Speed and flexibility
make the Grangeville Smokejumpers uniquely suited for contemporary
fire-management
operations. On the Clearwater/Nez Perce management zone, as
elsewhere, administrators understand the relationship between a
sound fire environment and the long-term protection of human life,
valued property, and natural resources. Recognizing in turn that
fire respects no human boundaries, in 1995 the U.S. Department of
Agriculture and the U.S. Department of the Interior committed to the
cooperative cultivation of a healthy and safe fire environment
across all administrative units.
Such a commitment
demands versatility at many levels.
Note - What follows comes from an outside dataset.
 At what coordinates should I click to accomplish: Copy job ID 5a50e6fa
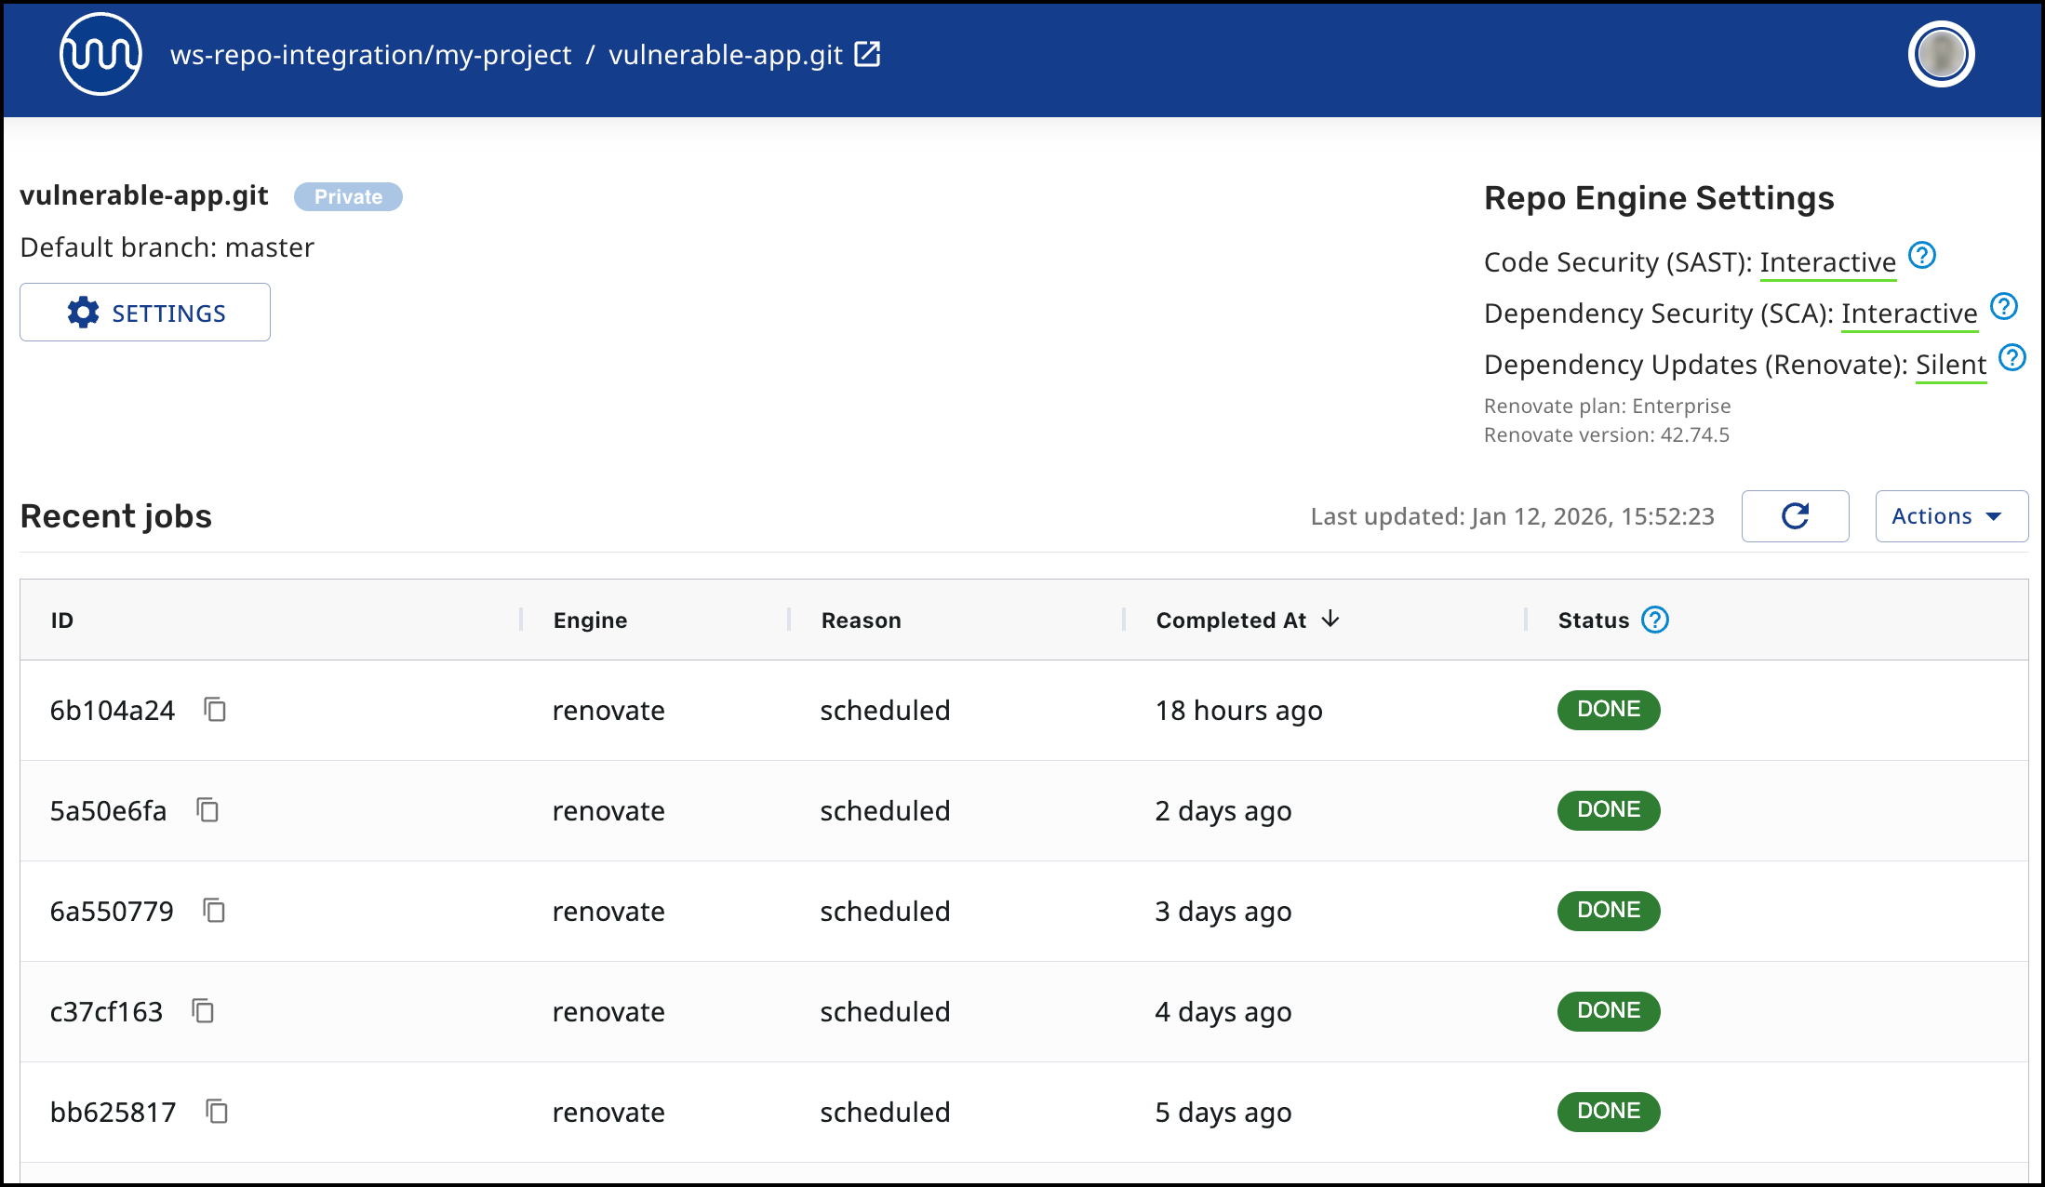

The Nez Perce and Clearwater
National Forests, for instance, contain large portions of designated
wilderness in which certain lightening-caused fires may be used for
the benefit of natural resources. This Fire Use strategy calls for
rapidly
deployable personnel with multiple capabilities, from the gathering
and communicating of on-scene data, to the protection of isolated
structures, to the initiation of suppression tactics (precisely the
range of capabilities which has always been expected of
Smokejumpers).
Contemporary fire
management combines innovation and tradition: The protection of life
and property requires both the implementation and the containment of
fire (often simultaneously). And in turn, while forest health
depends on the tolerance of endemic fire activity, the restoration
of disturbed ecosystems sometimes requires the suppression of
natural ignitions in favor of planned burns under more favorable
circumstances.
It's the ability to
adapt to dynamic conditions such as this which has marked the
Smokejumping program from
its beginning. As a shared national resource, the Grangeville
Smokejumpers have long strived to serve the needs of local managers
under variable circumstances, and jumpers at GAC possess a unique
array of fire management experiences (including service with Fire
Use modules in both the Department of Agriculture and the Department
of the Interior, and participation as students and instructors with the
Fire Use Training Academy, in Albuquerque, New Mexico). Both at
home and elsewhere, the Grangeville Smokejumpers are helping shape
effective fire management for the twenty-first century.